━━━ Input material ━━━
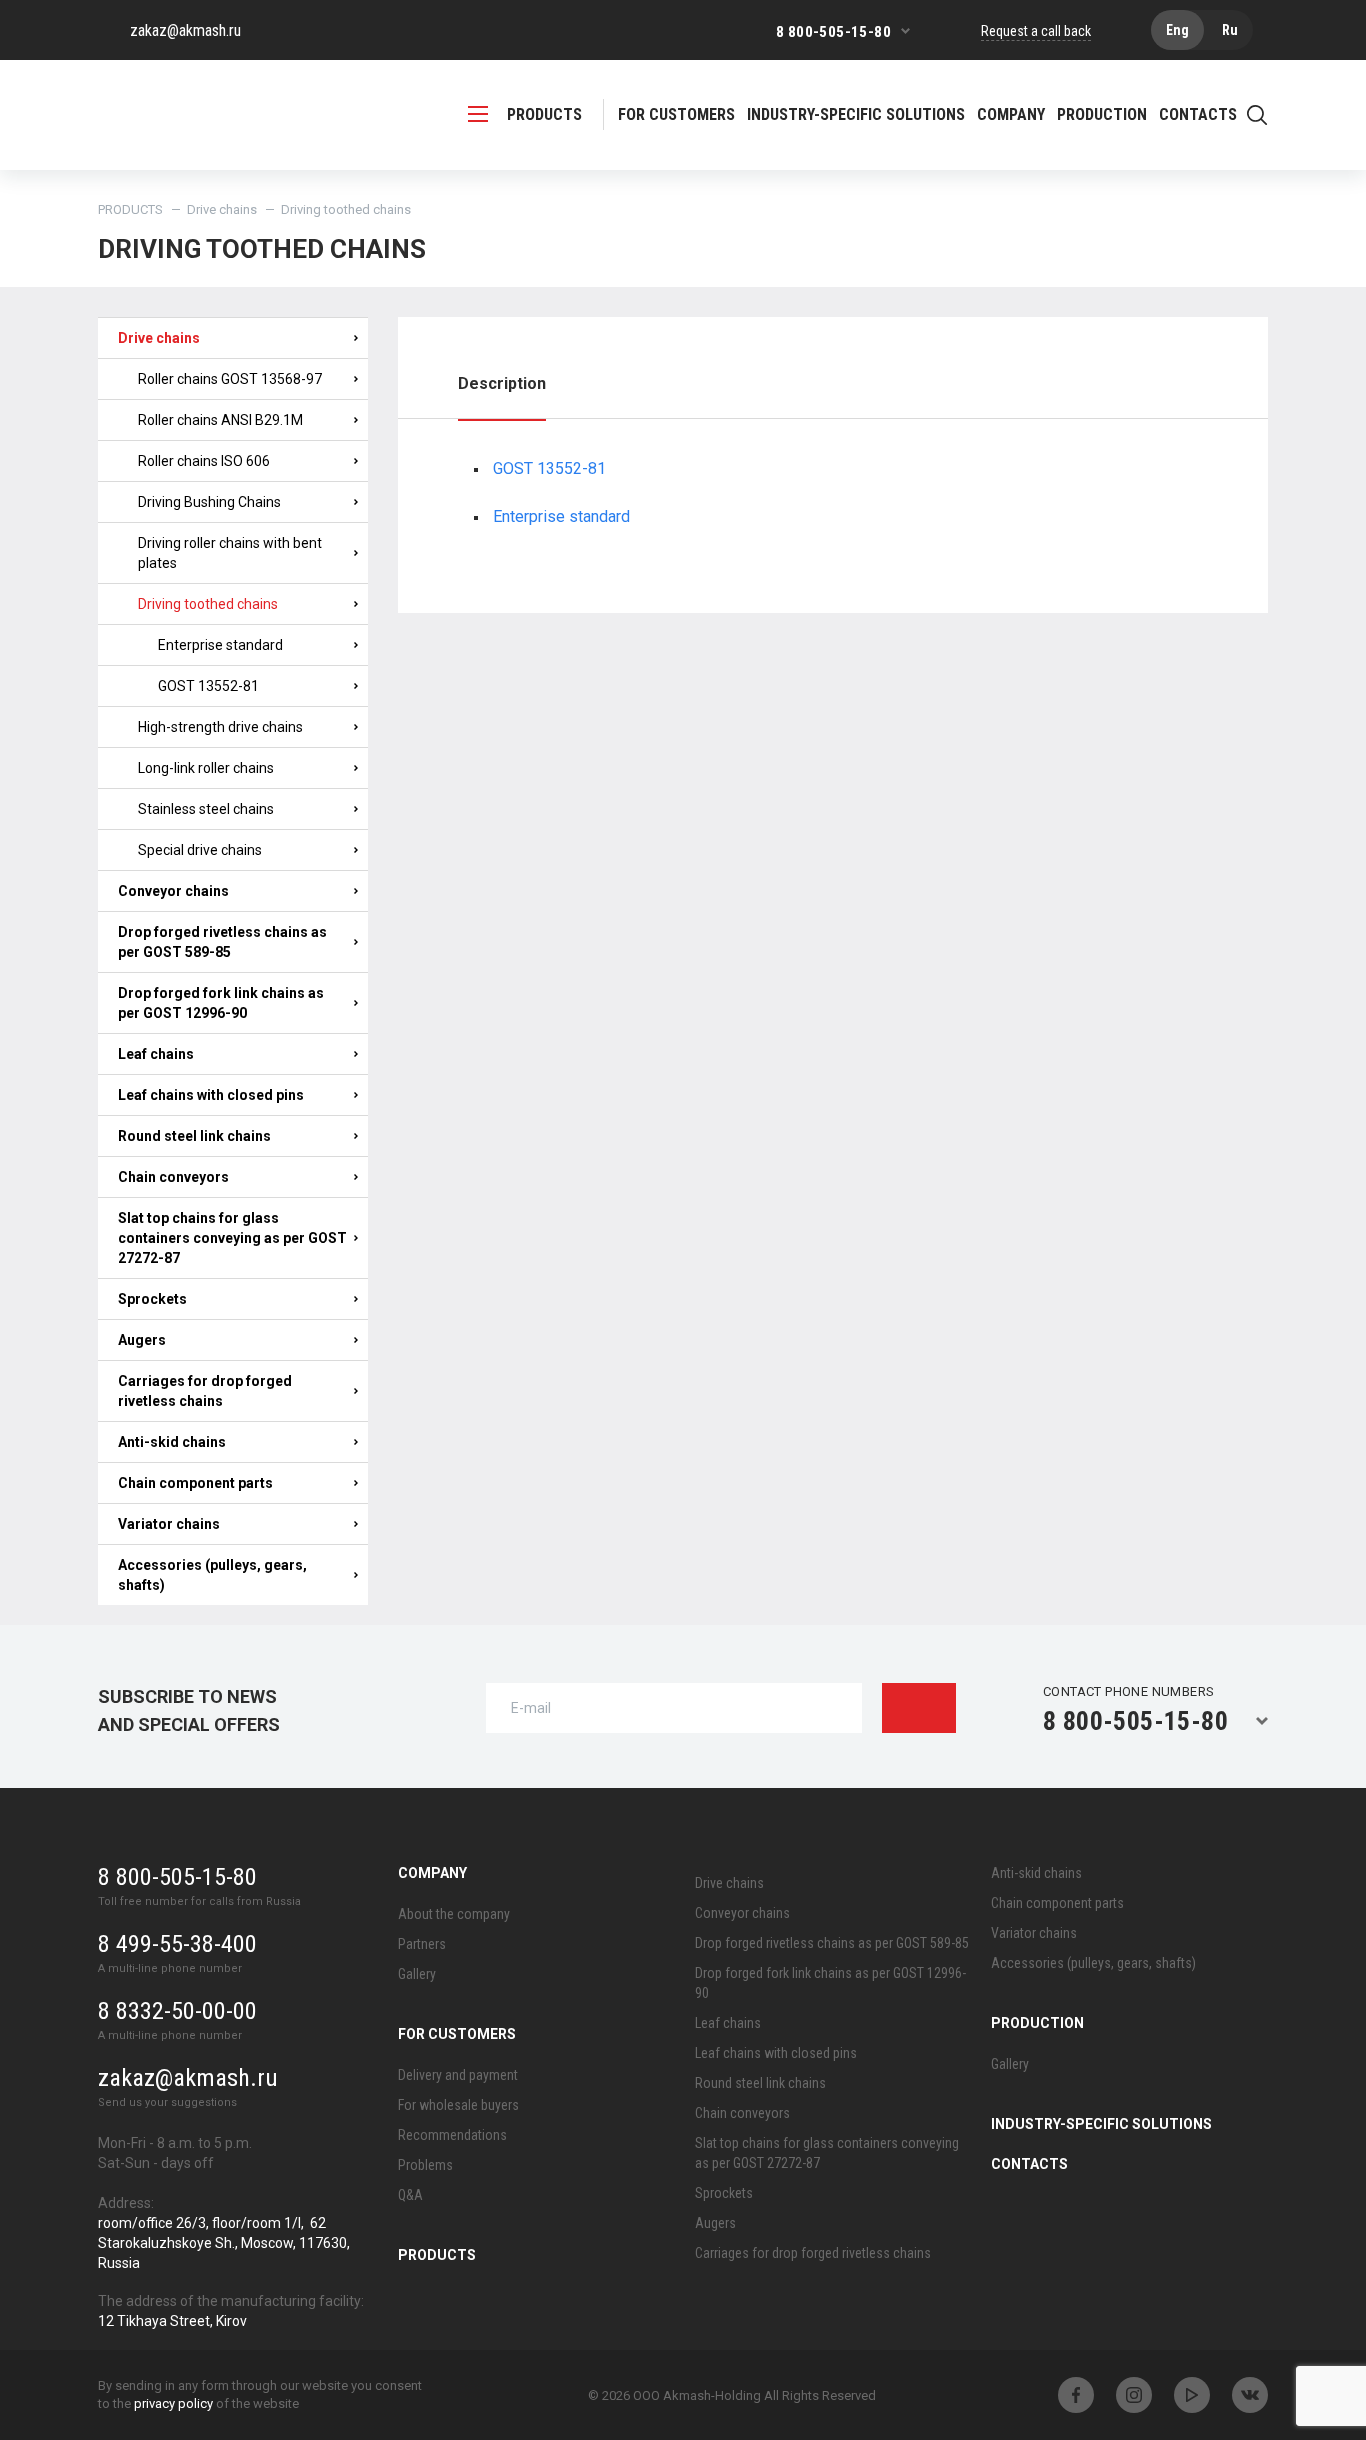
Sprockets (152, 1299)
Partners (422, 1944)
━━━
━━━ Input material ━━━
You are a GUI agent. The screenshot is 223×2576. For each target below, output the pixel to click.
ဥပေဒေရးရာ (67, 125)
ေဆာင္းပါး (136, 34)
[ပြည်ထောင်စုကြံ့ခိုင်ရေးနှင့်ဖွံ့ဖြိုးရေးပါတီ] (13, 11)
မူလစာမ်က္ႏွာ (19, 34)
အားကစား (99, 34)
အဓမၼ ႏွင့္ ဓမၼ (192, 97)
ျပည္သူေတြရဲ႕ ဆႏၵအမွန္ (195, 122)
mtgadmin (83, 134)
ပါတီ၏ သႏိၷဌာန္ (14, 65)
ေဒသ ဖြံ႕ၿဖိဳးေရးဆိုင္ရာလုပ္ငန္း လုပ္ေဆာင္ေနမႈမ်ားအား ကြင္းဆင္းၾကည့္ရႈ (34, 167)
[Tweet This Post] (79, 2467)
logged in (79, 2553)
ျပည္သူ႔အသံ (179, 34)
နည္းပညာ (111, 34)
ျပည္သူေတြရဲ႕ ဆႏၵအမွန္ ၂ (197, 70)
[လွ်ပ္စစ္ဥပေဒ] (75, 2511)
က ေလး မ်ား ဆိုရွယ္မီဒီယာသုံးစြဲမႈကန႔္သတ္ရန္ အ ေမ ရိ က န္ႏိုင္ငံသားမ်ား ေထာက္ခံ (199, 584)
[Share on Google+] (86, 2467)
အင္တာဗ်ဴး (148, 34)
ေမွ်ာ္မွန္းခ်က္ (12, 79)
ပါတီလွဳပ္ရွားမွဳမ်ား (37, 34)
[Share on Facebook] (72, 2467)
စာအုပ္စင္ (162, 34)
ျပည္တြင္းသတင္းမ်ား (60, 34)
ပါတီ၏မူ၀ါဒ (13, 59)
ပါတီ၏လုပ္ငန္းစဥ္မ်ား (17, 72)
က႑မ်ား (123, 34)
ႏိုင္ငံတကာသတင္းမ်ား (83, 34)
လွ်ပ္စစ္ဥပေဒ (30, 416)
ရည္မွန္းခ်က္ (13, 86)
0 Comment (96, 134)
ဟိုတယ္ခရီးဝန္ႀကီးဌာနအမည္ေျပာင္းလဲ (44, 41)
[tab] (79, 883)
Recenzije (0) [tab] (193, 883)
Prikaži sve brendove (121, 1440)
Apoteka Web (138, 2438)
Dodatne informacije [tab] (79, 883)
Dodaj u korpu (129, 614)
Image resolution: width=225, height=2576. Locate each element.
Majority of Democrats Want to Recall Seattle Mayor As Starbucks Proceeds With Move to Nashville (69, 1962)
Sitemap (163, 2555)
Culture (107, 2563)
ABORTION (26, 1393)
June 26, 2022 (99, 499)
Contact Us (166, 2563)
━━━
Starting with the line above that holds "မူလစာမ်က္ႏွာ (19, 34)" and stopping with the line that holds "စာအုပ္စင္ (162, 34)", reproduce each line exactly, omitting all other lines.

မူလစာမ်က္ႏွာ (19, 34)
အားကစား (99, 34)
အဓမၼ ႏွင့္ ဓမၼ (192, 97)
ျပည္သူေတြရဲ႕ ဆႏၵအမွန္ (195, 122)
mtgadmin (83, 134)
ပါတီ၏ သႏိၷဌာန္ (14, 65)
ေဒသ ဖြံ႕ၿဖိဳးေရးဆိုင္ရာလုပ္ငန္း လုပ္ေဆာင္ေနမႈမ်ားအား ကြင္းဆင္းၾကည့္ရႈ (34, 167)
[Tweet This Post] (79, 2467)
logged in (79, 2553)
ျပည္သူ႔အသံ (179, 34)
နည္းပညာ (111, 34)
ျပည္သူေတြရဲ႕ ဆႏၵအမွန္ ၂ (197, 70)
[လွ်ပ္စစ္ဥပေဒ] (75, 2511)
က ေလး မ်ား ဆိုရွယ္မီဒီယာသုံးစြဲမႈကန႔္သတ္ရန္ အ ေမ ရိ က န္ႏိုင္ငံသားမ်ား ေထာက္ခံ (199, 584)
[Share on Google+] (86, 2467)
အင္တာဗ်ဴး (148, 34)
ေမွ်ာ္မွန္းခ်က္ (12, 79)
ပါတီလွဳပ္ရွားမွဳမ်ား (37, 34)
[Share on Facebook] (72, 2467)
စာအုပ္စင္ (162, 34)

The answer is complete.